● **EXERCISE PROMPT**
Make an exact copy of all the entries below, with the pictures left out.
★ ★ ★ ★ ★ ★ ★
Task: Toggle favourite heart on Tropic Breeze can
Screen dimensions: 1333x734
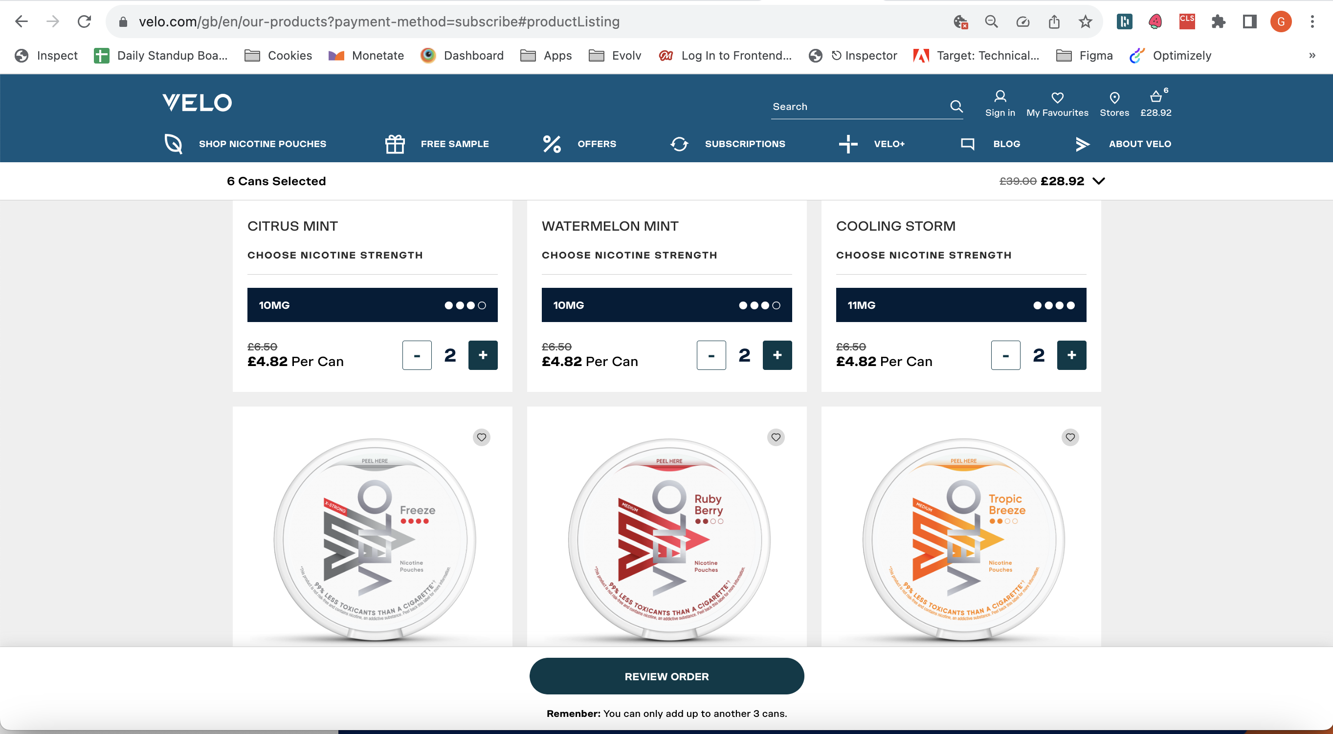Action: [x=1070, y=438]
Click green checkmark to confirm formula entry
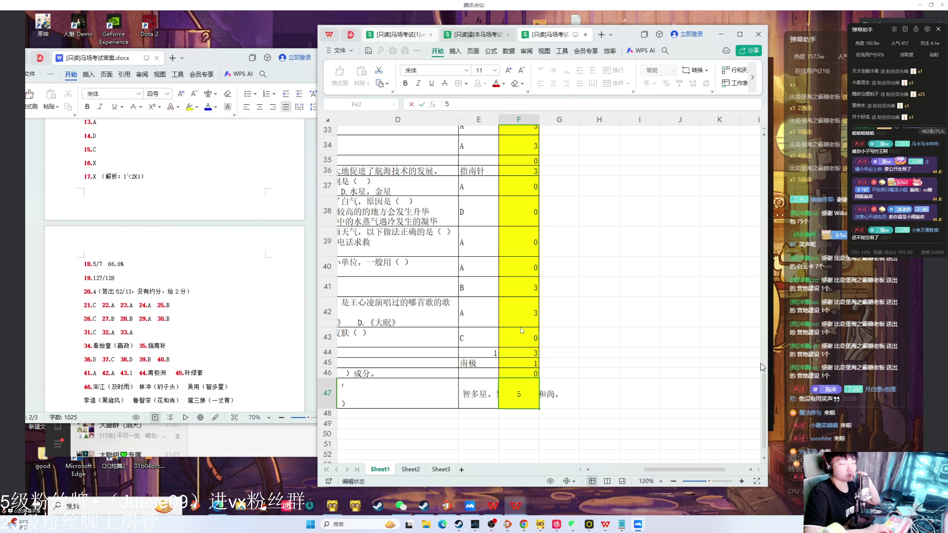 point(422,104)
★ ★ ★ ★ ★ ★ ★
● **RESULT**
Task: Toggle favourite heart on Tropic Breeze can
Screen dimensions: 1333x734
Action: [x=1070, y=438]
Click green checkmark to confirm formula entry
 point(422,104)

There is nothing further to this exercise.